Among the members of the IETA delegation this year are representatives from BP, Shell, the French oil giant TotalEnergies, and the Norwegian state-owned oil company Equinor. It’s not just oil majors, either: Morgan Stanley, Bank of America, Volkswagen, and the Anglo-Australian mining conglomerate Rio Tinto are also attending under IETA’s aegis.

The fact that so many fossil fuel advocates are attending the conference under the auspices of IETA may be a sign that industry interests see carbon markets as an important part of their long-term business strategy. The creation of a voluntary trading system for carbon offsets would ease some pressure on these companies to reduce their direct greenhouse gas emissions. But new research has cast doubt on the validity of the carbon offsets that sustain these markets: According to one estimate, more than 90 percent of the rainforest conservation credits issued by the carbon market company Verra may not exist at all.

IETA was founded in 1999 by a group of firms that included multiple oil majors, notably BP, and today it is funded by several dozen banks, oil companies, and other large corporations. It now has hundreds of members including Chevron, ExxonMobil, the mining conglomerate Glencore, and livestock giant Cargill. The association describes itself as a “purely business” lobbying effort, but Corporate Accountability says it “exists to ensure that climate policies don’t negatively impact the profits of Big Polluters.”

A spokesperson for IETA declined to discuss the identity of individual delegation members.

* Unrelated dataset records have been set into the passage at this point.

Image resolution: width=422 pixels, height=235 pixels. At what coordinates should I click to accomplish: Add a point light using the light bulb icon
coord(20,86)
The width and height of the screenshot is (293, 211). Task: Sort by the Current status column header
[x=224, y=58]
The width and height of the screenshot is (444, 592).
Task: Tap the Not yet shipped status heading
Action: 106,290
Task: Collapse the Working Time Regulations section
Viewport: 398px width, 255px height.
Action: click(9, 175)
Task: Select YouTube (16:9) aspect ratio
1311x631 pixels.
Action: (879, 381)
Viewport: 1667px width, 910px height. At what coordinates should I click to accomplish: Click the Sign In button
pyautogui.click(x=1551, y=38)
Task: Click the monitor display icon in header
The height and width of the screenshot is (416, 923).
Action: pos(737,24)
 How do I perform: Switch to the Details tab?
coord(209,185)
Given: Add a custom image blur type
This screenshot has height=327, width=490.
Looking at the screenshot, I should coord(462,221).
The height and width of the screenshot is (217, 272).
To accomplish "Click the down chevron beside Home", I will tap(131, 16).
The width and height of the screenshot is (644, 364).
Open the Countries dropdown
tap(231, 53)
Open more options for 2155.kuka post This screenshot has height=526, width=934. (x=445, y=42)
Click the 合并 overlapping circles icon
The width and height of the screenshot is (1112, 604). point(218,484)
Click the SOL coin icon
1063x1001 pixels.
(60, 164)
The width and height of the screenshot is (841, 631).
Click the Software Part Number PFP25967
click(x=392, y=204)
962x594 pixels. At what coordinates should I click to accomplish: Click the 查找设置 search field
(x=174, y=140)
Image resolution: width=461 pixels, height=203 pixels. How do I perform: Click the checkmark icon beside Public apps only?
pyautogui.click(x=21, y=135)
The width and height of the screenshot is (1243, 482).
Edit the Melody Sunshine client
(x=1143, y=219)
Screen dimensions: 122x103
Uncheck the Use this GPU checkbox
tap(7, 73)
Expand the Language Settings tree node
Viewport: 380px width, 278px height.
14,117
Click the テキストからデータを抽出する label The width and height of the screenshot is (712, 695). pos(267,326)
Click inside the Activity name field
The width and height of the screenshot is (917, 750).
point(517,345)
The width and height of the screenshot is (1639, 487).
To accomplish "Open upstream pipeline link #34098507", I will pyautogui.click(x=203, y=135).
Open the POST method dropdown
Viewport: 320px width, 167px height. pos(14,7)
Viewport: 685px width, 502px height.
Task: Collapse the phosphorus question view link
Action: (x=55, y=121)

This is far from the first time that IETA has dominated a U.N. climate conference. In 2005, it sent more than 400 delegates to the conference in Montreal at a time when the average size of a government delegation was just 22 members. In turn, IETA emerged with a big victory as countries agreed to formalize a carbon-trading scheme. Andrei Marcu, an early president and CEO of IETA, advised the national delegation of Panama at COP23 in 2017, attempting to influence the country’s engagement in climate talks even as he also pushed the interests of big oil companies. And at the 2019 conference in Madrid, the body sent 129 delegates, some of whom handed out pins that said, “All I want for Christmas is Article 6,” referring to an item in the Paris agreement that lays the groundwork for a global carbon market.

The stakes at COP28 are high. After years of work, negotiators hope to reach a global consensus about what offset projects should count under the U.N.’s Article 6 carbon market and about how to monitor the long-term success of offset projects. In a position paper released ahead of the summit, the IETA noted that this year’s Article 6 negotiations presented “the opportunity to avoid extreme politicization and focus on key decisions.”

Bohmer, of Transparency International, said that the new reporting requirements will make this year’s COP somewhat more transparent than previous ones, but he argued that there’s still room for lobbyists to push their own agendas at the talks. 

“Some of the requirements are optional and declarative,” he said of the new standards. “This is far from a framework allowing the detection and management of conflicts of interest.”